Bzz mon portable vibre drôlement au fond de mon sac, c'est peut-être mon père, non, c'est Nico. Depuis le temps qu'il devait m'appeler, faut qu'il le fasse maintenant. Nico c'est mon prince par intermittence, il travaille au "Palais d'argent" comme sommelier, Papa et lui s'entendent bien.

"Allô Nico? ça va? Ecoute je peux pas te parler là, je suis pas chez moi."

- Mais je sais que t'es pas chez toi, ça fait une heure que je sonne à l'interphone!

- Je t'avais pourtant dis d'appeler avant de venir!

- C'est ce que j'ai fait figure-toi! Où es-tu?

- Chez une amie. Mais je rentrerai pas de sitôt.

- Ah bon? C'est quoi ce bruit que j'entends?

Zut le bruit des vagues! Je coupe net mon portable et m'éloigne du bord de mer pour entrer dans un café.

"Allô Nico? On a été coupé!"

- Coupé? Mais pourquoi?

- Mais j'en sais rien moi! T'as de ces questions!

Voilà pourquoi Nico est mon prince seulement par intermittence, il ne s'est pas passé cinq minutes que déjà nous nous énervons au téléphone. C'est triste par qu'on s'aime vraiment mais comme on a un caractère fort tous les deux, évidemment ça fait des étincelles. Je regrette de lui parler comme cela car il est vraiment adorable quand il veut.

"Ecoute je ne suis pas chez une amie."

- Et on peut savoir où tu es? commence-t-il sur un ton suspicieux (en plus, il est jaloux comme moi).

- A la mer j'avoue, un peu boudeuse.

- C'est ça alors que j'ai entendu! Mais qu'est-ce que tu fais là-bas?

- J'ai fugué, j'en avais marre de ma vie, de la routine, j'ai fugué.

- Mais comment ça fugué, t'es pas une adolescente tout de même! Et ton père? Il est pas au courant alors?

- Tu as bien compris.

- Tu parles que j'ai compris! Je n'ai rien compris oui! Où es-tu exactement?

- Sur la Côte...

- d'Azur? Mais t'es folle?

- Ah ne me traite pas de folle! (ça me rend susceptible au plus haut point). Et puis laisse-moi parler. Je suis au Grau du Roi.

- Et quand comptes-tu revenir? Je bosse moi!

- Ah oui? Et alors?

Quand je commence à être sarcastique, c'est qu'il faut interrompre toute discussion, ça a le don de le faire monter sur ses grands chevaux. C'est pour ça que je dis avant qu'il ne parle:

" Ecoute dis-je en me radoucissant, demain soir ou grand maximum après-demain je serai de retour. Ok?"

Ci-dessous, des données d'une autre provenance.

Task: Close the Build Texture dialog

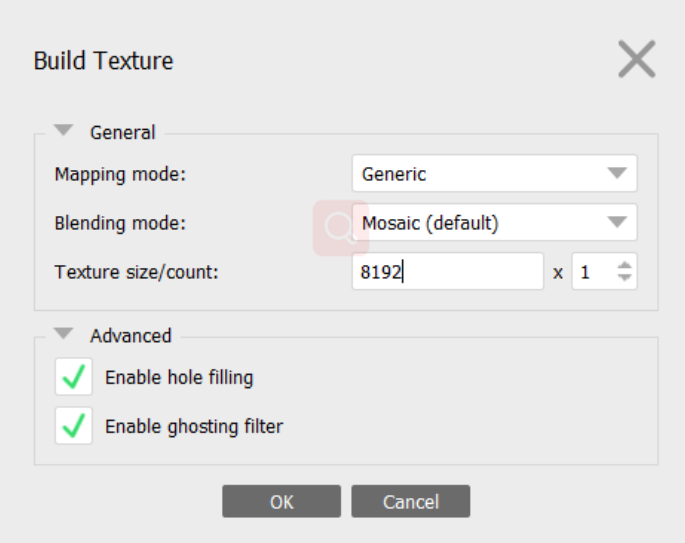Action: point(636,60)
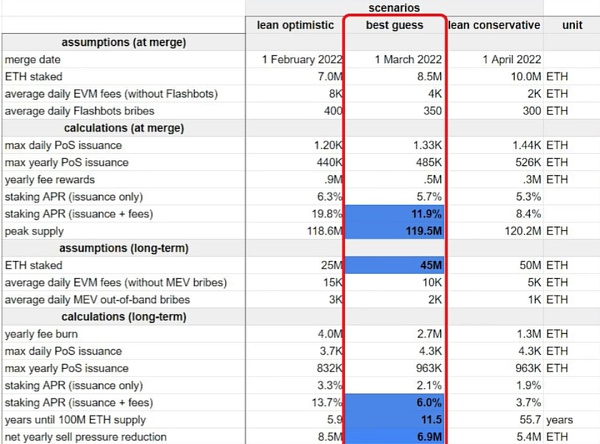Click the "assumptions (at merge)" section header
The height and width of the screenshot is (444, 600).
tap(123, 41)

- Bon écoute, (c'est marrant quand il reprend les verbes que je dis, c'est signe de faiblesse, enfin je veux dire qu'il se calme lui aussi), je t'appelle demain, c'est pas long demain.

- Oui ben ça va, je suis pas débile.

- Non tu ne l'es pas je réponds en faisant avec mon poing un geste vainqueur. Je suis contente que cette conversation semble se terminer bien.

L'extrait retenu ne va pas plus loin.